→ **Stated goal A**
Repeat the stretch of the records from the line containing "You are a computer-use agent. The" through the line containing "Looking at the screenshot, I should pos(431,484).", word for word.

→ **Page excerpt**

- - - -

This soup is a rich, creamy chowder that comes together in minutes. It has a Southwestern chile accent, tamed by the addition of corn. The perfect accompaniment is garlic bread with chile-spiked butter.
SOUTHWEST CORN-CHEESE SOUP
If you can’t find Monterey Jack with jalapen~os at your supermarket, use regular Monterey Jack and add 1/4 teaspoon crushed red pepper flakes. This soup is mildly, not wildly, hot.
1 tablespoon butter
1/2 cup diced onion
1 tablespoon flour
1/2 cup hot half and half or milk
1 cup shredded Monterey Jack cheese with jalapen~os
1 cup hot chicken broth
2 tablespoons diced canned green chiles
1/2 cup fresh raw corn kernels (1 large or 2 small ears)

- - - -

→ **Exercise inputs**

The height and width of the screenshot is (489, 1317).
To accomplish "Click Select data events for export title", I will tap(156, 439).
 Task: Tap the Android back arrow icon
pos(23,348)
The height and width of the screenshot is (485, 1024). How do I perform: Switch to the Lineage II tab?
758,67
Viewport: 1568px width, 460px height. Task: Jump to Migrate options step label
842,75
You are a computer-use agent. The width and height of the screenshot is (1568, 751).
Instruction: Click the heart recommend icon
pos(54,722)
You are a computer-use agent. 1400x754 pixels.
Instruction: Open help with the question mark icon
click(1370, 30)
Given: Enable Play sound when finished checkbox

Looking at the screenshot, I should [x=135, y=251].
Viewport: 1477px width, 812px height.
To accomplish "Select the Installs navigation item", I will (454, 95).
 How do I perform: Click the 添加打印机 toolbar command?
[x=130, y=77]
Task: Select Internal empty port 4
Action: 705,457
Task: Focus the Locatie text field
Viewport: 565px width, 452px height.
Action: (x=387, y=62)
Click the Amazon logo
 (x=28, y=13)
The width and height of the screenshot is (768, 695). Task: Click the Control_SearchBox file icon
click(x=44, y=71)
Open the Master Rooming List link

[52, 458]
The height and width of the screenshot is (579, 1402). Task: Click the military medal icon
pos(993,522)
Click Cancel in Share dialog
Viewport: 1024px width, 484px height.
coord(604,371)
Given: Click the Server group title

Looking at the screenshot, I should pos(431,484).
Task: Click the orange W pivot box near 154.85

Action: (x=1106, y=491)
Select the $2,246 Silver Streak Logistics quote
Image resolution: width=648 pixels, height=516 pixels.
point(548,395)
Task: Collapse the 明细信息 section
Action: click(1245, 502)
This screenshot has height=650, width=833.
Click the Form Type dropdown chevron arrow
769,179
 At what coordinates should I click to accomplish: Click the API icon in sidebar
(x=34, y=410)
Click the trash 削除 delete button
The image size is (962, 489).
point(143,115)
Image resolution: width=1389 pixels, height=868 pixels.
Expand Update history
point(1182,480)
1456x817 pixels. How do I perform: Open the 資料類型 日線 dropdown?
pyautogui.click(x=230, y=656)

- - - -

→ **Stated goal B**
Continue the corn-cheese soup recipe from the point where it stops.

→ **Reply A**
You are a computer-use agent. The width and height of the screenshot is (1568, 751).
Instruction: Click the heart recommend icon
pos(54,722)
You are a computer-use agent. 1400x754 pixels.
Instruction: Open help with the question mark icon
click(1370, 30)
Given: Enable Play sound when finished checkbox

Looking at the screenshot, I should [x=135, y=251].
Viewport: 1477px width, 812px height.
To accomplish "Select the Installs navigation item", I will (454, 95).
 How do I perform: Click the 添加打印机 toolbar command?
[x=130, y=77]
Task: Select Internal empty port 4
Action: 705,457
Task: Focus the Locatie text field
Viewport: 565px width, 452px height.
Action: (x=387, y=62)
Click the Amazon logo
 (x=28, y=13)
The width and height of the screenshot is (768, 695). Task: Click the Control_SearchBox file icon
click(x=44, y=71)
Open the Master Rooming List link

[52, 458]
The height and width of the screenshot is (579, 1402). Task: Click the military medal icon
pos(993,522)
Click Cancel in Share dialog
Viewport: 1024px width, 484px height.
coord(604,371)
Given: Click the Server group title

Looking at the screenshot, I should pos(431,484).

→ **Reply B**
Freshly ground white pepper
Melt butter in medium pan. Add onion and saute until tender and transparent, about 5 minutes. Stir in flour and cook until paste-like. Continue to cook and stir while gradually adding half and half until mixture is very thick and smooth.
Reduce heat to very low and stir in cheese, 1 heaping tablespoon at time. (Mixture will be very thick and stringy.) Slowly pour in chicken broth, whisking until mixture is smooth. Stir in green chiles and corn and simmer 5 minutes. Do not boil or mixture will curdle. Season to taste with pepper. Serve immediately.
Makes 2 servings.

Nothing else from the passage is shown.